Data items:

Content starts

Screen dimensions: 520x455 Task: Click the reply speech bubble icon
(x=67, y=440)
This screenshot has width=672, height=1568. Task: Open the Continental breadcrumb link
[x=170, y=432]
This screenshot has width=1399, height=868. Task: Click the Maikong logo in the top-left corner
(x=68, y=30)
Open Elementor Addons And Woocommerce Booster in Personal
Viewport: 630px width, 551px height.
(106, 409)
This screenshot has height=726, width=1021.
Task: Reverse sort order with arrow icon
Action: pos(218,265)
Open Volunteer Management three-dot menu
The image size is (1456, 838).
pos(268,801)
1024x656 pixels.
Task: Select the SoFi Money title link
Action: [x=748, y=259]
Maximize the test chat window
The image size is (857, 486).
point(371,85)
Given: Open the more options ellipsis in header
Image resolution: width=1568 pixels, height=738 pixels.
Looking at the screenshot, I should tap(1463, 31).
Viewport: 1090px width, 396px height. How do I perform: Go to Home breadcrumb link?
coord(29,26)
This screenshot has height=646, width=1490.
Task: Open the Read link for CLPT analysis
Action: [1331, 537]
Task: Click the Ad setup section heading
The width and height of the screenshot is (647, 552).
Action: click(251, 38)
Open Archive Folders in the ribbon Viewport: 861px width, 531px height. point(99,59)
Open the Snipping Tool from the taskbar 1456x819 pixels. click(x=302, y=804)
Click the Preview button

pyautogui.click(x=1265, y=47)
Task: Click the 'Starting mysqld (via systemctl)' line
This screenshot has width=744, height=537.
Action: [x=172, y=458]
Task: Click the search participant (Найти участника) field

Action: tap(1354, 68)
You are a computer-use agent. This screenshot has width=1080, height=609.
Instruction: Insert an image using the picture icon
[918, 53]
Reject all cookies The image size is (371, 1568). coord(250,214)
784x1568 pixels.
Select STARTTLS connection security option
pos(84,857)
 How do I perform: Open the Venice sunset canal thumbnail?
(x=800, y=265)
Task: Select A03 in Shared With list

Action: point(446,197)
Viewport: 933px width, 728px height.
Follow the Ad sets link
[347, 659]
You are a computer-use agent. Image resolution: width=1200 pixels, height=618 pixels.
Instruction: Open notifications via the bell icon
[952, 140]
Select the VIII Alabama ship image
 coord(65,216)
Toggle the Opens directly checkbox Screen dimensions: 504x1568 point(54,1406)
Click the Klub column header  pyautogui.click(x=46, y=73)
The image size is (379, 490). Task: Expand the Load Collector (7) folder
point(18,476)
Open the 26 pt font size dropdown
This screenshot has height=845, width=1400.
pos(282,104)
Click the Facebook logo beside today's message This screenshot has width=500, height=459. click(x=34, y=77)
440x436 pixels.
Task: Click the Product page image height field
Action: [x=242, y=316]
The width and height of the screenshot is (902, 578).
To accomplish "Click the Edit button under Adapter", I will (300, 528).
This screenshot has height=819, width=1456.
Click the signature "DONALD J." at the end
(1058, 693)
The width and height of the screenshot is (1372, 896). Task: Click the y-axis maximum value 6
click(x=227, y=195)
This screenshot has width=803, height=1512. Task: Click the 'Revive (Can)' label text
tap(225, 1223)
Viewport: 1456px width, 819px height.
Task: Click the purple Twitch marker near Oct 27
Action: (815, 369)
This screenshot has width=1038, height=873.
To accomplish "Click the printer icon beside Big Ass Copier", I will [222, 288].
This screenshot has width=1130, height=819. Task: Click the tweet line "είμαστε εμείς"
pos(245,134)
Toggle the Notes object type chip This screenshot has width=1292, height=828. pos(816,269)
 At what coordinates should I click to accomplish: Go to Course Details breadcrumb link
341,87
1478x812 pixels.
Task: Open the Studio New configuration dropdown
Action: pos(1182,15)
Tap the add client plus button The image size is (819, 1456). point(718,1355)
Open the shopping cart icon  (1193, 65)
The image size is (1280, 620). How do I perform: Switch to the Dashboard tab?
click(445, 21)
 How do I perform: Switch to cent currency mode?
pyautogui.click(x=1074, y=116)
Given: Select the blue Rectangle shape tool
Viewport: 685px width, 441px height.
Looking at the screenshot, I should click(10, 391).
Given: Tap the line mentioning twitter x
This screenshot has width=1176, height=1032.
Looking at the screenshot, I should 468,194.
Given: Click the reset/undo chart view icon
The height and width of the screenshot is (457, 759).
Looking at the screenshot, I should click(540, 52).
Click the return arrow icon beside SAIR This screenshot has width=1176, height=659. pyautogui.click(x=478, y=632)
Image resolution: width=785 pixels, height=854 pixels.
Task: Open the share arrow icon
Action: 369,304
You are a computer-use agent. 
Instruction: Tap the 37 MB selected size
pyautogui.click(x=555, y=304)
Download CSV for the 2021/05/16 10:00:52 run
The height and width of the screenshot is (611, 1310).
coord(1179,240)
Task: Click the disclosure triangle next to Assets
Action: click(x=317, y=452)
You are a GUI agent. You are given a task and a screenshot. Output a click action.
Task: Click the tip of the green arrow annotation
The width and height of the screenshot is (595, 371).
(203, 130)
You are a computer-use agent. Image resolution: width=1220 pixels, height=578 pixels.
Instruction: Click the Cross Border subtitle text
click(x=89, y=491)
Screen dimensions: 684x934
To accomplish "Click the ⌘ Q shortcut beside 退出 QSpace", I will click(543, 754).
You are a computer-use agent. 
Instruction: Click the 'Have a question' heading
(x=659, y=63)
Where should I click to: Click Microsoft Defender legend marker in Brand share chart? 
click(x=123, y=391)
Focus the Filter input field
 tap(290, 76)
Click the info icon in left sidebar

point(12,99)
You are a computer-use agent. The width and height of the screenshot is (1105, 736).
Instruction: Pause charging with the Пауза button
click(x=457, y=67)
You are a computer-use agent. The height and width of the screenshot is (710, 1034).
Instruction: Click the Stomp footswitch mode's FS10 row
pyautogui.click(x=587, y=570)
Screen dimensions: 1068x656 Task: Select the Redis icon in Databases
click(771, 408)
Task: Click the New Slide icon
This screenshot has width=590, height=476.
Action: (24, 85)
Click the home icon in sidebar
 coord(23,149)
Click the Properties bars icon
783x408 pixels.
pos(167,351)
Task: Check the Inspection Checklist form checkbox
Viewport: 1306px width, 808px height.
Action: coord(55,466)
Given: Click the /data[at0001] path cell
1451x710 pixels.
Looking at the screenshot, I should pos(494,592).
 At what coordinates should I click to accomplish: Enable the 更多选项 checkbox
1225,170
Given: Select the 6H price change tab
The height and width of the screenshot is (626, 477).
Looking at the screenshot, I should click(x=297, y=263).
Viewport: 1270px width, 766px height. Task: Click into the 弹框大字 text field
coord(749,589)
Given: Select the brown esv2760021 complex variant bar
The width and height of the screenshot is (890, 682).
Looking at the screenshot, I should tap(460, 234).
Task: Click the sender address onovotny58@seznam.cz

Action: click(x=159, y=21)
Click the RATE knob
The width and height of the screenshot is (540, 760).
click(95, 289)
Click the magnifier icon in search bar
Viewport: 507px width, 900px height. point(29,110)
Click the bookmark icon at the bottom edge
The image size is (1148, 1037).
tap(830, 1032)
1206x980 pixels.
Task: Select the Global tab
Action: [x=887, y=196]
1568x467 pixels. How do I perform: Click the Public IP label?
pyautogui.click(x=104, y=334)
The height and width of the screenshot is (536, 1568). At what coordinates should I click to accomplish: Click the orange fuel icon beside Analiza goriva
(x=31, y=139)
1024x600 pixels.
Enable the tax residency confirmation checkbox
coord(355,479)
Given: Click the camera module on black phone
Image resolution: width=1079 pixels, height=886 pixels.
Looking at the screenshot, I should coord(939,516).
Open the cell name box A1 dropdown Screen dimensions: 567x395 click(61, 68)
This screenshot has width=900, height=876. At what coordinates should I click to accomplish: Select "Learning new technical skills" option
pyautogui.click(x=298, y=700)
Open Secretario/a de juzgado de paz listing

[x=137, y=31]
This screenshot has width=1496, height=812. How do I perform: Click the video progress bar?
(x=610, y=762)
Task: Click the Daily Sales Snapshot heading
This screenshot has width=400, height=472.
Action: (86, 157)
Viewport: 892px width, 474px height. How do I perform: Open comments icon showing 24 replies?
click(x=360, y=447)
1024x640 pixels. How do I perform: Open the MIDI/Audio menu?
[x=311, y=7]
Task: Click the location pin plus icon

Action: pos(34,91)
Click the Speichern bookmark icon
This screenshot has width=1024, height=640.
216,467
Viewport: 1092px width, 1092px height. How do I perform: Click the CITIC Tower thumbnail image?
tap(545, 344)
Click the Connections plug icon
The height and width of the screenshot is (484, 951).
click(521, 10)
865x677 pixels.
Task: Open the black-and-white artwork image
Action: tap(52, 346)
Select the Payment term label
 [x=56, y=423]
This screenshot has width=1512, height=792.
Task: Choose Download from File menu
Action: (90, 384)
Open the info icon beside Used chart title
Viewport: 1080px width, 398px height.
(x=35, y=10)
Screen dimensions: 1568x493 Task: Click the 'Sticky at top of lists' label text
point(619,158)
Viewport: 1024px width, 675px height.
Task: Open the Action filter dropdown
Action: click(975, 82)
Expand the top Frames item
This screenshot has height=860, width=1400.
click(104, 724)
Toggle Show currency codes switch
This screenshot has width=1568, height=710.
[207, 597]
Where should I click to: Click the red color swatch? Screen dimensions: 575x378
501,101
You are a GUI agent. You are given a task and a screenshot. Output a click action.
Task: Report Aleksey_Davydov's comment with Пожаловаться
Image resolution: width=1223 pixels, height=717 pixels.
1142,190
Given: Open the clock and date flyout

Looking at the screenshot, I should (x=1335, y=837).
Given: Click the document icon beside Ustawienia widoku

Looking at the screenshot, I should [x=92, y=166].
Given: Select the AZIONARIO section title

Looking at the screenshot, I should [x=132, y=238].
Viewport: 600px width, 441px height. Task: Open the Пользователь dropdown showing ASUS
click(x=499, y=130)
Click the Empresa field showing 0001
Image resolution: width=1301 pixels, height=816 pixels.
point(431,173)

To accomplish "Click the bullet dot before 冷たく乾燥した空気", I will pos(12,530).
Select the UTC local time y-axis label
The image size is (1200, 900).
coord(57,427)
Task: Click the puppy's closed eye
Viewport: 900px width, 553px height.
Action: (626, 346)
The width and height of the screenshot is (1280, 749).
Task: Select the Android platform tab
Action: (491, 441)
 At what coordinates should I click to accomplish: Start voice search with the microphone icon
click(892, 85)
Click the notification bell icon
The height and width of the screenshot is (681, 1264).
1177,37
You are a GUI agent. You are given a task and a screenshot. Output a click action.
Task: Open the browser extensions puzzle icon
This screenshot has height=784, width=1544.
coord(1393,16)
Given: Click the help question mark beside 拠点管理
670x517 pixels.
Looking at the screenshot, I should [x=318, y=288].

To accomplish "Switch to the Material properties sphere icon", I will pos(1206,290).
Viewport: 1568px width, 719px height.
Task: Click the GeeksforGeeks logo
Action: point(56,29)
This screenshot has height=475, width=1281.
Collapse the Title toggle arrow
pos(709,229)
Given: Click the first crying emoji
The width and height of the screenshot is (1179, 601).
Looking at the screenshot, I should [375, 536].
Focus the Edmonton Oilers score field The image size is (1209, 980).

Content ends

◆ WHAT TO WORK ON:
The required answer is the exact run of lines above starting at the line with "Instruction: Tap the 37 MB selected size" and ending at the line with "Screen dimensions: 684x934", with both ends present.

◆ OUTPUT OF THE EXERCISE:
Instruction: Tap the 37 MB selected size
pyautogui.click(x=555, y=304)
Download CSV for the 2021/05/16 10:00:52 run
The height and width of the screenshot is (611, 1310).
coord(1179,240)
Task: Click the disclosure triangle next to Assets
Action: click(x=317, y=452)
You are a GUI agent. You are given a task and a screenshot. Output a click action.
Task: Click the tip of the green arrow annotation
The width and height of the screenshot is (595, 371).
(203, 130)
You are a computer-use agent. Image resolution: width=1220 pixels, height=578 pixels.
Instruction: Click the Cross Border subtitle text
click(x=89, y=491)
Screen dimensions: 684x934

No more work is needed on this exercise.